**CONSIGNA 1**
Transcribe del texto sobre la falta de templanza el fragmento que comienza con las palabras "Una absoluta falta" y termina con "usar y tirar.".
**CONSIGNA 2**
Según el texto sobre la falta de templanza, ¿al borde de qué ha llevado esa falta a nuestras sociedades?

Una absoluta falta de templanza y prudencia, de carácter y fortaleza para advertir esas faltas y sostener esas virtudes personales y sociales y sostener la virtud de la virtud, ha llevado a nuestras sociedades al borde de un raro colapso en medio de un mariposeo sentimental e ideológico suicida. Por esa falta transgresiva de consideración y templanza, por nuestros hábitos de producción y consumo material, sentimental e ideológico, corremos el riesgo de agotar materias primas o llenar los mares de plásticos, de contaminar el aire y las aguas de superficie y los acuíferos y degradarlo todo, de producir objetos que ya no son objetos sino sombras de objetos, imágenes de objetos, cachivaches al poco inservibles material o socialmente porque su obsolescencia está programada en el disparadero de una gregaria obediencia disparatada a la moda y a la costumbre de usar y tirar.

**DATOS PROPORCIONADOS**
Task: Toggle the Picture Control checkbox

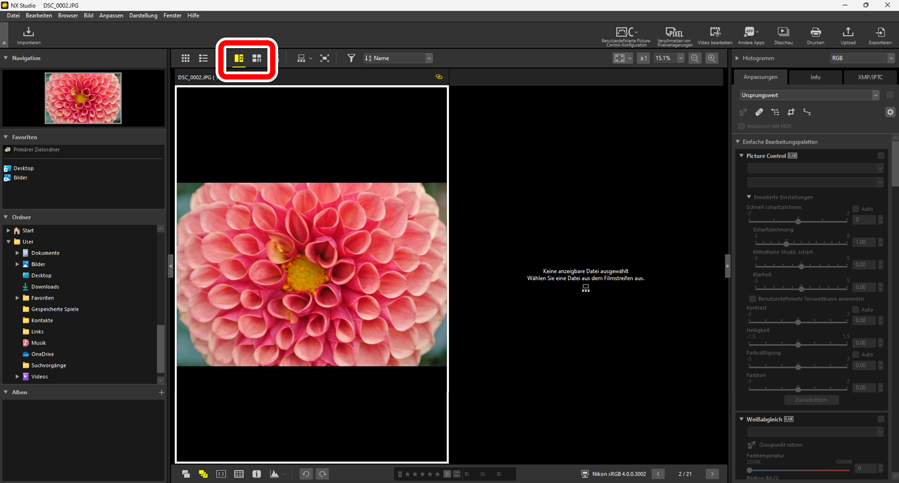Action: 881,156
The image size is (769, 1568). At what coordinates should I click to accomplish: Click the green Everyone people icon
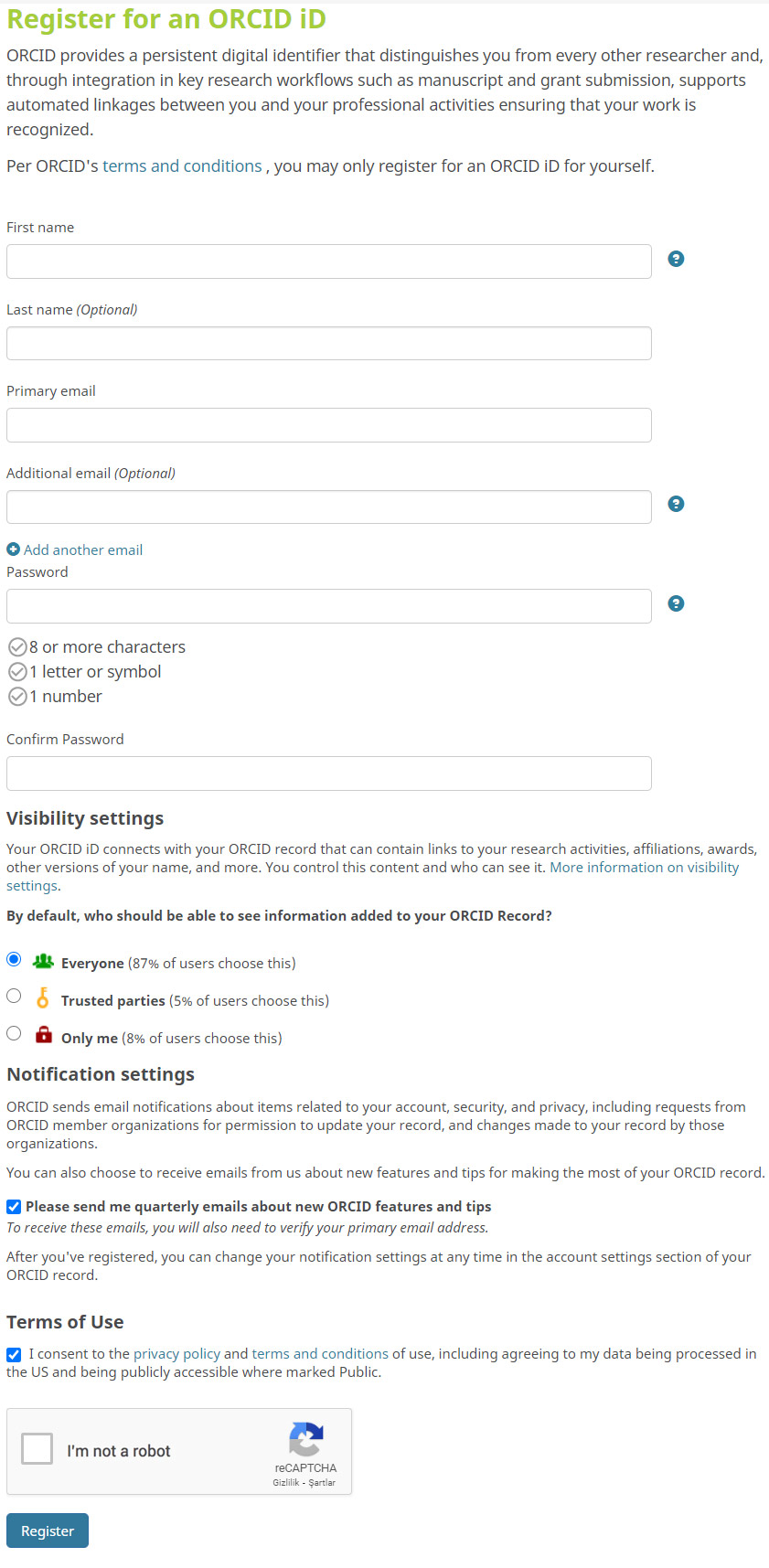(43, 961)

**RESPUESTA 1**
Una absoluta falta de templanza y prudencia, de carácter y fortaleza para advertir esas faltas y sostener esas virtudes personales y sociales y sostener la virtud de la virtud, ha llevado a nuestras sociedades al borde de un raro colapso en medio de un mariposeo sentimental e ideológico suicida. Por esa falta transgresiva de consideración y templanza, por nuestros hábitos de producción y consumo material, sentimental e ideológico, corremos el riesgo de agotar materias primas o llenar los mares de plásticos, de contaminar el aire y las aguas de superficie y los acuíferos y degradarlo todo, de producir objetos que ya no son objetos sino sombras de objetos, imágenes de objetos, cachivaches al poco inservibles material o socialmente porque su obsolescencia está programada en el disparadero de una gregaria obediencia disparatada a la moda y a la costumbre de usar y tirar.

**RESPUESTA 2**
Al borde de un raro colapso.